Lesetext:
-*-

Die SPD hat heute sechs Anträge zum öffentlichen Dienst eingebracht. Da muss ich meinem Vorredner beipflichten, Frau Kollegin Strohmayr. Die Anträge zielen explizit auf den öffentlichen Dienst ab. Sie aber verwenden Zahlen aus der freien Wirtschaft. Das ist nicht ganz in Ordnung, da Sie damit ein schiefes Bild aufstellen, wenn Sie von einer Lohnlücke von 23 % sprechen. Das muss man weit von sich weisen.
Fakt ist, dass wir im öffentlichen Dienst hinsichtlich der Gleichstellung in den vergangenen Jahren weit vorangekommen sind. Ich gebe Ihnen recht, das geht noch nicht weit genug.
Ziel ist es, die Rahmenbedingungen so zu schaffen, dass in allen Lebensbereichen für Frauen und Männer echte Chancengleichheit und bessere Chancengerechtigkeit entstehen.
Die Grundlage sind das Grundgesetz, die Bayerische Verfassung und das Bayerische Gleichstellungsgesetz. Kollege Seidenath hat es schon erwähnt. Ich möchte soweit gehen zu sagen, dass der öffentliche Dienst in Bayern hier eine Vorbildfunktion wahrnimmt.
Allein der Frauenanteil von 50 % am Gesamtpersonal macht das deutlich. Wenn man sich die Zahl von vor zehn Jahren dazu ansieht, kann man dieser Feststellung nicht widersprechen.
Allerdings sind wir beim Führungspersonal - in diese Richtung zielen zwei der SPD-Anträge - noch nicht weit genug. Wir liegen da bei rund 30 %. Im höheren Dienst in der öffentlichen Verwaltung sind es 34,5 %. Sie sagen natürlich, das sei immer noch zu wenig. Ich sage auch: Schon! Da aber Frauen in der Regel bessere Noten und bessere Beurteilungen haben, ist es nur eine Frage der Zeit, bis sich dieser Prozentsatz weiter steigert. Im öffentlichen Dienst ist das mit keiner Schraube regelbar. Hier arbeitet die Zeit für die Frauen.

-*-

Verfügbare Daten:
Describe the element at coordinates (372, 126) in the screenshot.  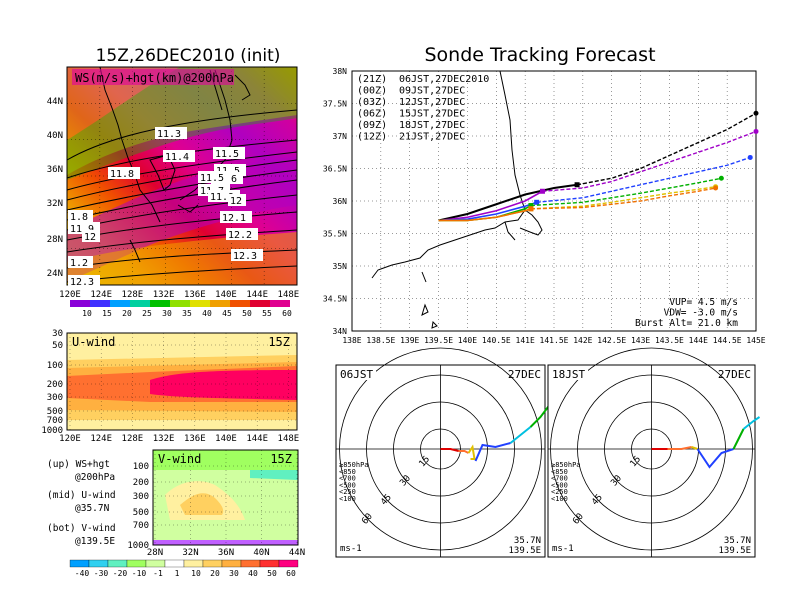
I see `track-legend-code: (09Z)` at that location.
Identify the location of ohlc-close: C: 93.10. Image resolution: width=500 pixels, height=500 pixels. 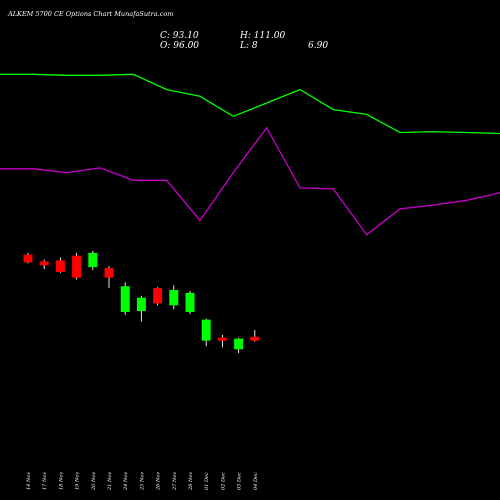
(180, 36).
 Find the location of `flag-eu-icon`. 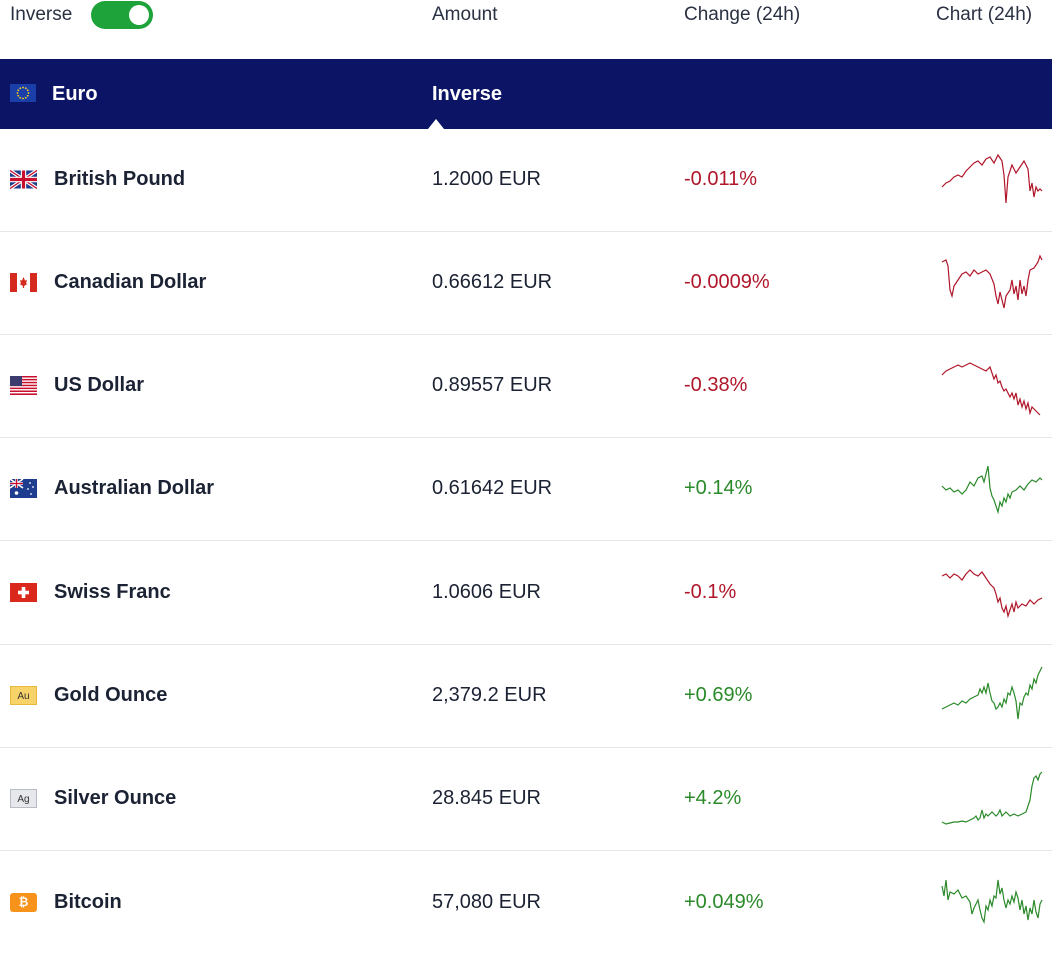

flag-eu-icon is located at coordinates (23, 96).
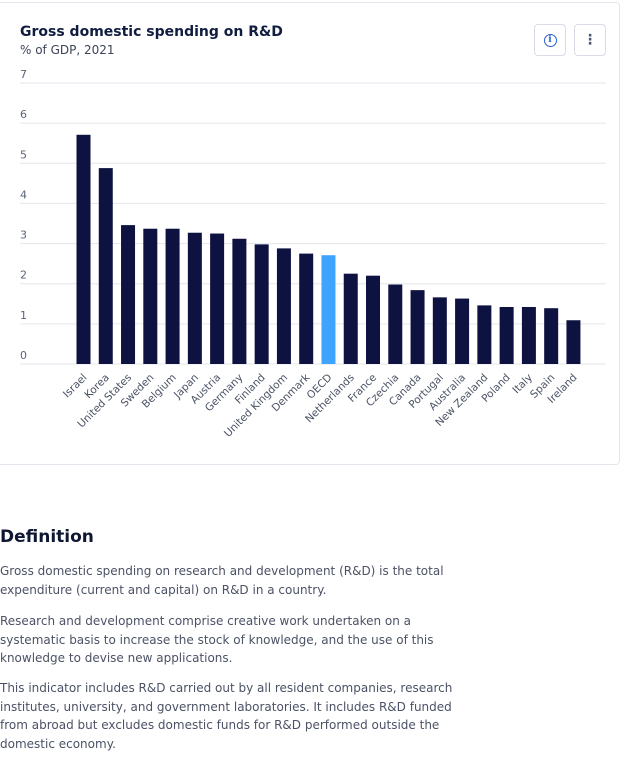 This screenshot has width=624, height=759. I want to click on more-options-button: ⋮, so click(590, 40).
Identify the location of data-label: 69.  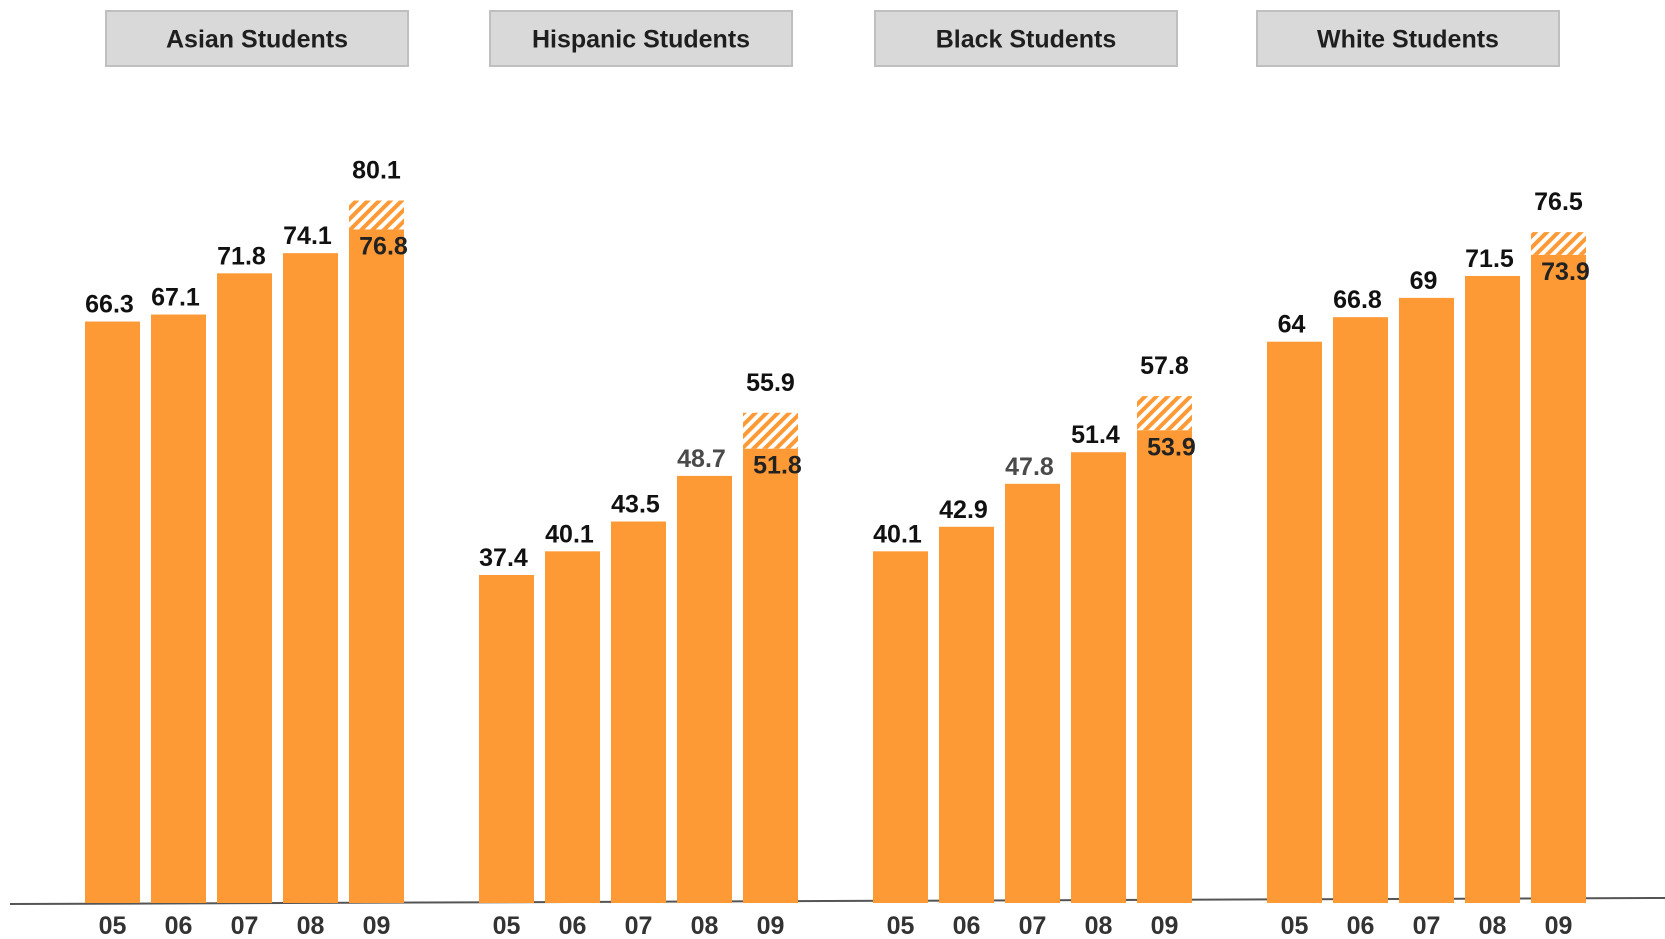
(1424, 281).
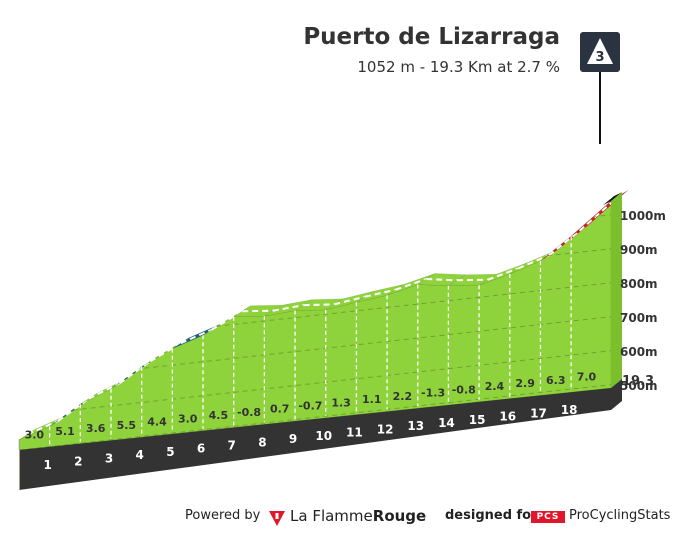  What do you see at coordinates (492, 516) in the screenshot?
I see `designed-for-text: designed for` at bounding box center [492, 516].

-*-

Aufgabenstellung:
Stimmen diese Aussagen mit der Rede zum öffentlichen Dienst überein? Antworte jeweils mit Ja oder Nein und zitiere wörtlich die entscheidende Stelle der Rede.
1. Die SPD hat sechs Anträge zum öffentlichen Dienst eingebracht.
2. Beim Führungspersonal liegt der Frauenanteil bei rund 50 %.
3. Die Lohnlücke von 23 % wird als zutreffend für den öffentlichen Dienst dargestellt.
Die Zeilen werden für die Bearbeitung nicht benötigt.

Lösung:
1. Ja: „Die SPD hat heute sechs Anträge zum öffentlichen Dienst eingebracht.“
2. Nein: „Allerdings sind wir beim Führungspersonal - in diese Richtung zielen zwei der SPD-Anträge - noch nicht weit genug. Wir liegen da bei rund 30 %.“
3. Nein: „Das ist nicht ganz in Ordnung, da Sie damit ein schiefes Bild aufstellen, wenn Sie von einer Lohnlücke von 23 % sprechen.“